As if the kid who made friends with the one who was different has done something special. And didn’t that kid’s mum do such a good job parenting them (no comment on the bit where she blasts it all over social media.) Or that the cool thing about the disabled kid is that they got to experience a normal kid experience. Or that somehow, now that this person has done these things they are more worthy?
I have read interactions online where disabled people have been talking about their actual lived experience and some random has piped up “oh but you need to stay positive, you shouldn’t let your disability define you.” Don’t be that random. Because a) you don’t know their life experience. You don’t get to decide their identity, just to make yourself more comfortable. And b) it’s the equivalent of telling someone they should “smile more, love, people will like you better.” You don’t get to tell another person how to feel.
It’s easy, when the world is made for you, to think that when someone is different- how they look, how they act, how they think, how they are – it only matters inasmuch as it affects your life. It’s subtle and we don’t always know that we’re doing it. I live on both sides of this ableism- this notion that to be different, to be disabled, is to be lesser, worthy of pity or maybe not worthy of anything at all.
I live in a space where people commend me for my role as my daughter’s carer. That somehow because my parenting experience is different, requires more patience and resourcefulness than is typical, I am somehow an amazing person. I guarantee that if you were in my shoes, you would do the same thing. The only thing extraordinary about it is how absolutely unnecessary the fight for support should be.
I live in a space where I am frequently misunderstood, overlooked and ignored because I am difficult and different. Because I don’t always get conversation right, and I say things out loud that other people only say in their heads (or maybe not even there). I can’t go to the movies, or a pop concert because they flashy lights might provoke a seizure. I don’t drink.
Ableism isn’t just laughing at people in wheelchairs or mocking those with speech impediments – although it is those things too. It’s thinking that the “normal” life is the only life, or the better life.
That befriending the autistic kid is inspirational. (The autistic kid has something to offer too.) That somehow the whole team that made that nice goal possible are heroes. That all these stories of overcoming the odds are the only disabled stories that count.
Every day, disabled people of all kinds, with all sorts of different support needs, go about their days, doing what you do – eating, sleeping, loving, dreaming, working, crying, pooping, laughing. Their (our) stories matter. Their (our) experiences matter. They (we) don’t exist to make you look good, or feel good.

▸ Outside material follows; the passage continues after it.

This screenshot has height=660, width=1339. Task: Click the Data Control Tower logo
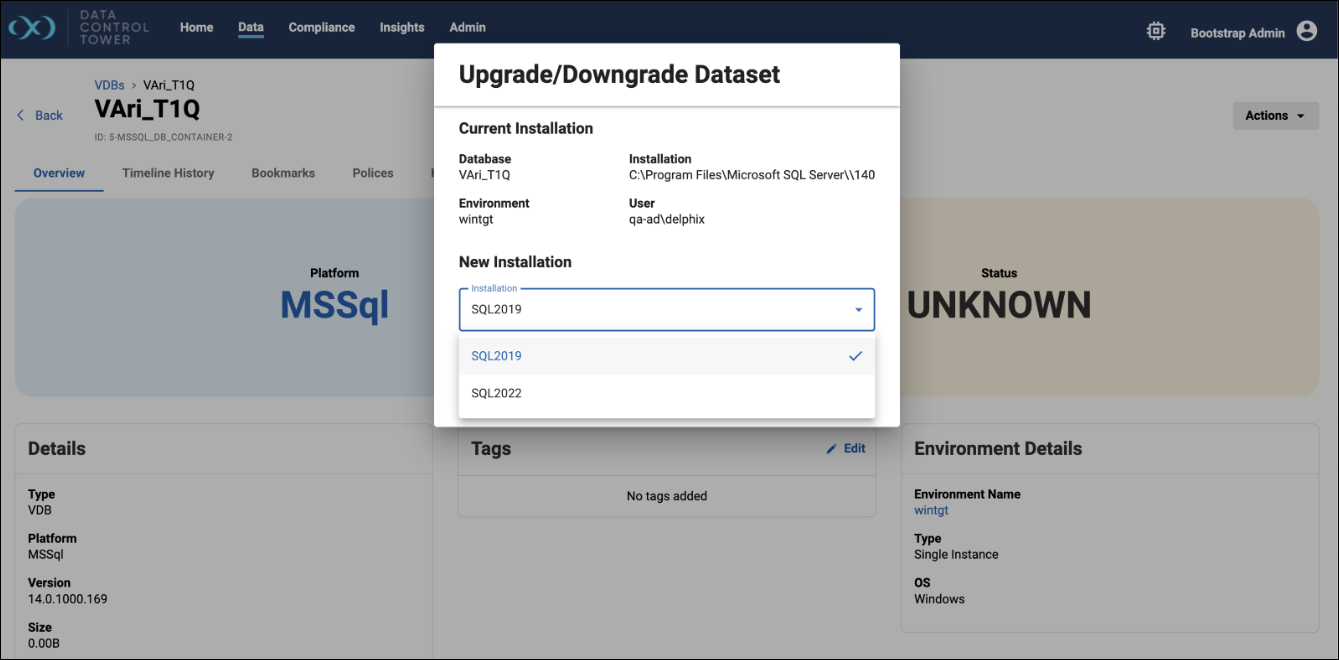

And of you find yourself suddenly on the other side – thrown into a world where you realise that you’re not typical, you don’t think act, move, look like the normal people – it can be really hard to navigate (I still have moments). It can be really hard to admit to yourself that you are different, that things the world assumes are easy are never going to be easy. Know this – your worth is not dependent on your ability to pass as normal.
Your worth is not your productivity.
Your worth is not your body shape.
Your worth is not your conformity.
Your worth is you. Just as you are. You are enough. And so am I. And so is everyone else living on this planet we call home.